VW droht Produktionsausfall
Wolfsburg. Bei VW ist ein juristischer Streit mit einem Teilezulieferer derart eskaliert, dass die Folgen nun auch das Stammwerk in Wolfsburg treffen. Wie ein VW-Sprecher am Mittwoch auf Anfrage sagte, herrschen in Wolfsburg Produktionsengpässe.
Im Emder Passat-Werk ist die Lage bereits derart dramatisch, dass 7200 Werker in Kurzarbeit gehen sollen. Nun prüft VW auch „für Teilbereiche der Produktion am Standort Wolfsburg Flexibilisierungen der Arbeitszeit“. Damit ist in der Regel das Nutzen von Zeitkonten gemeint oder aber, wie in Emden, möglicherweise auch das Beantragen von Kurzarbeit. Details zu diesen anstehenden „Flexibilisierungen“ waren zunächst ebenso unklar wie Angaben zur betroffenen Mitarbeiterzahl oder zur vermuteten Dauer der Engpässe. Die Nachschubprobleme in Wolfsburg sollen ausschließlich die Golf-Produktion betreffen, die Tiguan- und Touran-Fertigung sind nicht betroffen.

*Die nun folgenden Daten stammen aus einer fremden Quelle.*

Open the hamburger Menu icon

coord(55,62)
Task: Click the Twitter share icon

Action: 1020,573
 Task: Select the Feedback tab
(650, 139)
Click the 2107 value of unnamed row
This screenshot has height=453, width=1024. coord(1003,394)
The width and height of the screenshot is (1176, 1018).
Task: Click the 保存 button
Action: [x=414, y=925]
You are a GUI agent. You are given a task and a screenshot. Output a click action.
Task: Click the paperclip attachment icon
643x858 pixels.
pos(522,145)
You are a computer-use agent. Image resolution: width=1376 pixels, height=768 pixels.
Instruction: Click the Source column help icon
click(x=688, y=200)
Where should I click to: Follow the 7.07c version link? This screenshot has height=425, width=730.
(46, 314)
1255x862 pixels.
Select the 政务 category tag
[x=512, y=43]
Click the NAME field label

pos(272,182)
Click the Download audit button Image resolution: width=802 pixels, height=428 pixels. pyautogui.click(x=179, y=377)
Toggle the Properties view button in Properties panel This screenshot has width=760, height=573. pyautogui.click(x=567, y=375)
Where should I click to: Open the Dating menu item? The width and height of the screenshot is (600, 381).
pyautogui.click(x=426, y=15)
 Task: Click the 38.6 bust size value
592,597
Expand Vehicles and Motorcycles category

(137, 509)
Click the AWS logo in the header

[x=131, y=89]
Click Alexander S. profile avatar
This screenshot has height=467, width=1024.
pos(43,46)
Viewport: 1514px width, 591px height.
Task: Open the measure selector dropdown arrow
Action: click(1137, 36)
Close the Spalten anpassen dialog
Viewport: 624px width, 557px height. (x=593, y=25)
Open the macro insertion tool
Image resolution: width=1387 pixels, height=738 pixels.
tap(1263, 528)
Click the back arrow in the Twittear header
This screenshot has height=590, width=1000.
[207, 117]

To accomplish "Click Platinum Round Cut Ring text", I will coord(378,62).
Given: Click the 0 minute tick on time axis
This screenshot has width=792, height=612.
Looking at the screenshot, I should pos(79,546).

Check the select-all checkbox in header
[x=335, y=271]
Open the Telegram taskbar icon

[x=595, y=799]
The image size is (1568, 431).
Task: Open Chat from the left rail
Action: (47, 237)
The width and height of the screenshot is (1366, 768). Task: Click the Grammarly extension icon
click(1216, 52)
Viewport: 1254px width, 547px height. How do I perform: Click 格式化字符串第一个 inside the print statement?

Ein VW-Sprecher erklärte zur Lage: „Ein Lieferant von Volkswagen hat die vertraglich vereinbarte Belieferung mit Bauteilen ausgesetzt. Dies führt zu einem Engpass in der Produktion.“ VW habe zwar eine einstweilige Verfügung erwirkt, die den Lieferanten zum Neustart der Belieferung verpflichte. „Dieser Verpflichtung ist er [aber] bisher nicht nachgekommen. Da die weitere Entwicklung derzeit nicht absehbar ist, prüfen wir für Teilbereiche der Produktion am Standort Wolfsburg Flexibilisierungen der Arbeitszeit“, teilte der Sprecher mit.